Where in Scandinavia is the Selfish Seamstress headed? How bad will her jetlag be and how many times will she fall asleep in her all day meetings? Will she have time to go to Marimekko despite her all day meetings? Will she once again refrain from buying Pieni Unikko fabric on account of the fact that she doesn’t know how to handle the strong horizontal and vertical elements of the print in a garment she’d want to wear? Will she spend her entire three hour stopover in Frankfurt going to every newsstand looking for issues of Patrones and La Mia Boutique? How about on her return trip? How many fried muikku can she fit in her mouth at once? Why isn’t there an English Wikipedia page for muikku? Oh, I guess there is. Since when is “reindeer” just another word for caribou and why don’t they look anything like the animals that pull Santa’s sleigh? Will she be able to find the long skinny fruity licorice ropes that Dan wants even though she can’t even find a picture of them on the web? Is it going to be as freezing cold as it was last time she was there? Do any of you know of other good places for fabric in Helsinki?
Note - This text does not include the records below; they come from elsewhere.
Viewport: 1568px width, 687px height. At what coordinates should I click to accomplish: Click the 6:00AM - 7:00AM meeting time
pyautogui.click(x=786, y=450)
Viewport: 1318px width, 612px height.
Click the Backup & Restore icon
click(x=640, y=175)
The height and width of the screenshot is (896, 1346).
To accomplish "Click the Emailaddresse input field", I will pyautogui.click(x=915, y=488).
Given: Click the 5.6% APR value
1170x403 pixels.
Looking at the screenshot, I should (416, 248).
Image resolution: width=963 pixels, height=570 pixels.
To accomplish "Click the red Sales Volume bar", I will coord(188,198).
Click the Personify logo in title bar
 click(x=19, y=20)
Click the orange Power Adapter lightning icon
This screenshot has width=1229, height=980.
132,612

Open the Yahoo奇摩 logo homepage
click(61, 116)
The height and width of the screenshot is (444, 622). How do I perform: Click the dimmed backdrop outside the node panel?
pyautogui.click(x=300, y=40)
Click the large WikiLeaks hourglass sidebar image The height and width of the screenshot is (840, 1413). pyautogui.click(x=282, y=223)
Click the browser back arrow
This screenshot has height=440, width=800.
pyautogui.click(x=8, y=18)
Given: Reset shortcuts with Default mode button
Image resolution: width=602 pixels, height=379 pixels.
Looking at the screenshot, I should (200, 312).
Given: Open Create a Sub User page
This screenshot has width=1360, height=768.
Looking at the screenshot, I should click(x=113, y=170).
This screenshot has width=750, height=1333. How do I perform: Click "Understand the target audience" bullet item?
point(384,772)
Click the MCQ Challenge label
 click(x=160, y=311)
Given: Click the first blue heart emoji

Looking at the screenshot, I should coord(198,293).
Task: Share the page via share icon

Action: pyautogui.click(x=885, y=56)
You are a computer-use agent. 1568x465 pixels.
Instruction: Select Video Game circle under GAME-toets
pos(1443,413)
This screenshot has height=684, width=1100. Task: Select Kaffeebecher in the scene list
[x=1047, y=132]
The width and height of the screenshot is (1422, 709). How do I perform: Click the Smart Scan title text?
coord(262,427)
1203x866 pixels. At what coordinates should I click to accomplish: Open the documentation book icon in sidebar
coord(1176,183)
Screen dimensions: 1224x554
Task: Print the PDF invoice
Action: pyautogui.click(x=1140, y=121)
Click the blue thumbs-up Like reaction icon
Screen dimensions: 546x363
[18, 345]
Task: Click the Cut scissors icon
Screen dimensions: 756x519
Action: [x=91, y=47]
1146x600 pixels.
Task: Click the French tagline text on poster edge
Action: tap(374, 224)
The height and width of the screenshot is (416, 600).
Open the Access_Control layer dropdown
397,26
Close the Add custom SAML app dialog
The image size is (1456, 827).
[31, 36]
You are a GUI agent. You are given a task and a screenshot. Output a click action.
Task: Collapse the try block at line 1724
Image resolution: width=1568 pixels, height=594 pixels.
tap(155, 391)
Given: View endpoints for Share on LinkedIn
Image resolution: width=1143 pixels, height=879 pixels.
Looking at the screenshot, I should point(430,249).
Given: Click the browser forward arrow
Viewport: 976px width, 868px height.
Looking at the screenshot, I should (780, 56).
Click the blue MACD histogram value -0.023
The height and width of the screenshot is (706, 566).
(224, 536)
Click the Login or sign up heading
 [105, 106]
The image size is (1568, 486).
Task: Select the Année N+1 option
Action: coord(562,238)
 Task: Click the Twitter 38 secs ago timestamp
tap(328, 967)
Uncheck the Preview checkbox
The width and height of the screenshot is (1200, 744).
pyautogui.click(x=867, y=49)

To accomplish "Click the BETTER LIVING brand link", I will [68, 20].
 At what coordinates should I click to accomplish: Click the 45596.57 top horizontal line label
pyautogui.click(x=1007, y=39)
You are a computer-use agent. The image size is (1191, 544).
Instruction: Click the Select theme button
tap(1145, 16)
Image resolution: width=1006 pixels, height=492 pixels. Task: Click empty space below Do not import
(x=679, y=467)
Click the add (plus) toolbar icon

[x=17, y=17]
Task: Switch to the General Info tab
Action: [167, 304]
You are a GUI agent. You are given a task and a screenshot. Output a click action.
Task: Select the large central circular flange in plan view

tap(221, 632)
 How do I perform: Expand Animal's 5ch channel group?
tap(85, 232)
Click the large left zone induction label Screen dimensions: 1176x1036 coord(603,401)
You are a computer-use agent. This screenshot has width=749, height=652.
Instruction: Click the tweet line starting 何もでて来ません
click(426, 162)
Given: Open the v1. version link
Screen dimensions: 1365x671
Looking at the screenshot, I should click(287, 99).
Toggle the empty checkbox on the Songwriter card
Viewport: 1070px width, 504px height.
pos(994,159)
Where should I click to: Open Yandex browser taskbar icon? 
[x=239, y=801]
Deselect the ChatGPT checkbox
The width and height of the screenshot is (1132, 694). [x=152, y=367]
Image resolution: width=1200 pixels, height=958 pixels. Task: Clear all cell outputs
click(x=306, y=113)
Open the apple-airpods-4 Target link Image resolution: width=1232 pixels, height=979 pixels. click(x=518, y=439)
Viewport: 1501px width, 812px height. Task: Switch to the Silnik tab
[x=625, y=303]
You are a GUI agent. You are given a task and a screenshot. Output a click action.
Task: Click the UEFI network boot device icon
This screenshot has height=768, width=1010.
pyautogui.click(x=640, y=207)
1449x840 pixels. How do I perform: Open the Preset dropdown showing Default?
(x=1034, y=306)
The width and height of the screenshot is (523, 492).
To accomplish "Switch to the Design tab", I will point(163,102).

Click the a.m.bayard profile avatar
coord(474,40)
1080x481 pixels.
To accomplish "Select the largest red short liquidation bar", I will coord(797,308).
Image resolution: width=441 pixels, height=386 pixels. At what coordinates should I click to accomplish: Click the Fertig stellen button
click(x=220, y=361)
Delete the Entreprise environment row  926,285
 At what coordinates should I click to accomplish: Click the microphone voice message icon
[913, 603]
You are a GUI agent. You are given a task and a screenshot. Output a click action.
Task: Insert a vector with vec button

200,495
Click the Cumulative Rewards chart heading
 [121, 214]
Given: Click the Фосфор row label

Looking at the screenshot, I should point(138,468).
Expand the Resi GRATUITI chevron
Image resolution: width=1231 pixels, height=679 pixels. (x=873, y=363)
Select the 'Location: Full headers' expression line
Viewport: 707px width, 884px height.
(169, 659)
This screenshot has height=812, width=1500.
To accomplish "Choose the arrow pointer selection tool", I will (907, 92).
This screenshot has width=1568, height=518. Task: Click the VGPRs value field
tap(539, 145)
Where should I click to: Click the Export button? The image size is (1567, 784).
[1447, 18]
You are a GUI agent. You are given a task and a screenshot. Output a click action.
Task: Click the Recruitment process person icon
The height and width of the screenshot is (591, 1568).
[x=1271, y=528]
Find out the answers to some (but not all!) of these questions and lots more about when the Selfish Seamstress brings you “The Selfish Seamstress: Helsinki Edition“! Just because she’s not sewing in Finland doesn’t mean she’s going to stop yapping.

[And, ugh.  While I’m in transit and without means to engage in online blog warfare with my foes, can someone please head over to Male Pattern Suckness and kindly tell Peter that lies, libel, and polyester hair are all extremely unbecoming? Seriously, what is that guy’s problem?? Maybe try to use the words “jerkface” or “doodyhead”? If anyone would be so kind as to defend my honor as a selfish b, that would be just super.  Thanks!]